The baby, denied the playmates he felt hovering at the edges of his dreams, wakes screaming, his legs churning off the blanket despite its swaddle and Keelyn turns away to hide her own dread and despair to hold him, laughing despite everything when he roots against her chest, mouth opening and closing like a fish. She gives him her nipple again, this their third feeding, and feels cramping low in her abdomen as he sucks, a sensation Ranissa assures her means her hormones and her body are healing properly from the birth.
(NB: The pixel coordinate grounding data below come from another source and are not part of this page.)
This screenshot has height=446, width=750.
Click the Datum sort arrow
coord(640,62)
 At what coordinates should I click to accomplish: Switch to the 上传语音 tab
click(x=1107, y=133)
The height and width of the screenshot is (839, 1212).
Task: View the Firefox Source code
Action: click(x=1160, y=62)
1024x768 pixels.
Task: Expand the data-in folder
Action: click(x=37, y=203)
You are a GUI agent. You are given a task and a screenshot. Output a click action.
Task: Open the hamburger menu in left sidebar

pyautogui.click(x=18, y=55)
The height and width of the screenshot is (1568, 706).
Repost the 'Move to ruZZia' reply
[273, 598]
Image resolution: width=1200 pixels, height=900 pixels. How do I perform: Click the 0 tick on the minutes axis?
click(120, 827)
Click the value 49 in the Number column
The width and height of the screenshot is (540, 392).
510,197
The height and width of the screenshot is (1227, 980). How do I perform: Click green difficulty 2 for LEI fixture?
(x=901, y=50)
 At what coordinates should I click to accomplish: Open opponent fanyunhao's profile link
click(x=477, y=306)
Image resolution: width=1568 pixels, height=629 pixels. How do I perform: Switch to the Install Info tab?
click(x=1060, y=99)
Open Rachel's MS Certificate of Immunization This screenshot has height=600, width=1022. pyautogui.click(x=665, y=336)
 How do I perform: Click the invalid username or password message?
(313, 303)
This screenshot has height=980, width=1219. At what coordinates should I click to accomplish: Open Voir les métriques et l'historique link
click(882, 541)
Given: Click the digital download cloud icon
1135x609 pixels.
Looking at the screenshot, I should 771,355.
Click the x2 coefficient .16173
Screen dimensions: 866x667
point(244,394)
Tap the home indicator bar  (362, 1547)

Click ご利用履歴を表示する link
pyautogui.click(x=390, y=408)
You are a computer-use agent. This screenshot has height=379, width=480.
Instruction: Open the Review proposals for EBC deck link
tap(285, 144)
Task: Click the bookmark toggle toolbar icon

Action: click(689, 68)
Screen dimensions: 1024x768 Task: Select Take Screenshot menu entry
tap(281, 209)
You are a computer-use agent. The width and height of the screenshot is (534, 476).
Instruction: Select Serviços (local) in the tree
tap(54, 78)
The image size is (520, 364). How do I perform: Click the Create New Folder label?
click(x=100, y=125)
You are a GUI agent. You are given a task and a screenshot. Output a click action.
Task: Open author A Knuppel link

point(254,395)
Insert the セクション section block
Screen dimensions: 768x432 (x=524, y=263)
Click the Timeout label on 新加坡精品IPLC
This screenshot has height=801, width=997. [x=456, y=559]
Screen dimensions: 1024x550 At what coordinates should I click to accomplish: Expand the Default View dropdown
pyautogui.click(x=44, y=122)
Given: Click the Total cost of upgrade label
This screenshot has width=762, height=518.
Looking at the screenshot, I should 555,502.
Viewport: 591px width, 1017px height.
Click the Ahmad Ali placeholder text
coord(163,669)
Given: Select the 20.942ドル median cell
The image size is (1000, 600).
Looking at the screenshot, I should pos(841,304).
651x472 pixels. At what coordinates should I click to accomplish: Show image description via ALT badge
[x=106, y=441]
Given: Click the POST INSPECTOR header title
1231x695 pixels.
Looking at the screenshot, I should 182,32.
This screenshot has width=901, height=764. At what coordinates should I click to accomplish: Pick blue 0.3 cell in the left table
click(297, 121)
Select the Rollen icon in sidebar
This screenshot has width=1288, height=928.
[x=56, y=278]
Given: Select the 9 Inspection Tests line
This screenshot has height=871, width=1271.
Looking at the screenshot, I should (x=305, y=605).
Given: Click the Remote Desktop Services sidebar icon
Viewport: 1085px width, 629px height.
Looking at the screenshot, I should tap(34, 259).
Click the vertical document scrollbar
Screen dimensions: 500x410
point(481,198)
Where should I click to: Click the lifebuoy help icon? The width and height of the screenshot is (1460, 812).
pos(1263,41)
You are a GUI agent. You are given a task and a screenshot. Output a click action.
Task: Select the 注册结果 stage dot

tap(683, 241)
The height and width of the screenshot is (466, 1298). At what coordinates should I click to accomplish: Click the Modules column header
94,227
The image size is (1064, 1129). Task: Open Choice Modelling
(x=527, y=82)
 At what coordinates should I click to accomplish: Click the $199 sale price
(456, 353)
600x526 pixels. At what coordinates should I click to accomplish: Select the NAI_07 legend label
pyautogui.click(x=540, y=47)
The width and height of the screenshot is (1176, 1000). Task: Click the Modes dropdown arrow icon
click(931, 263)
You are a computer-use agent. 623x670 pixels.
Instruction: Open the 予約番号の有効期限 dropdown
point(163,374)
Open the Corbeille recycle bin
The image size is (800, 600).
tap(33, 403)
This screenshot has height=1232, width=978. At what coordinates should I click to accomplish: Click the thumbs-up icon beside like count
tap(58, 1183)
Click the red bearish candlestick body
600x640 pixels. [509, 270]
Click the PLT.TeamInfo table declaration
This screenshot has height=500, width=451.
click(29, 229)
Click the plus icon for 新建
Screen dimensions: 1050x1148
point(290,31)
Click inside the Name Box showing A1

All it makes her believe is that she will always feel hollow and empty now that Rogen's child is not nestled under heart, safe inside her body. “Not afraid to demand what you want, like your mama.” 

So much wrong here, Ranissa thinks, so much wrong and not any right and what can she do but what is best for the child, for the woman, for the man, for the stubborn, stupid, hardheaded couple who are throwing away the most precious gift in the galaxy? 

He falls asleep again with a droplet of milk clinging to the corner of his sweet, slack mouth and Keelyn is suddenly exhausted, spent, done. She knows what has to happen next and no amount of love or wishing or credits will make the choice she's already made any better or easier. She counts his fingers and his toes again, rubs the minuscule bumps of his spine until he burps loudly, not even stirring from his sleep, kisses him and murmurs to him and tries to imprint his beautiful, perfect, sweet face on her heart, next to the tall, lean man with the wild black curls and piercing blue eyes, her precious son, her star-crossed love. 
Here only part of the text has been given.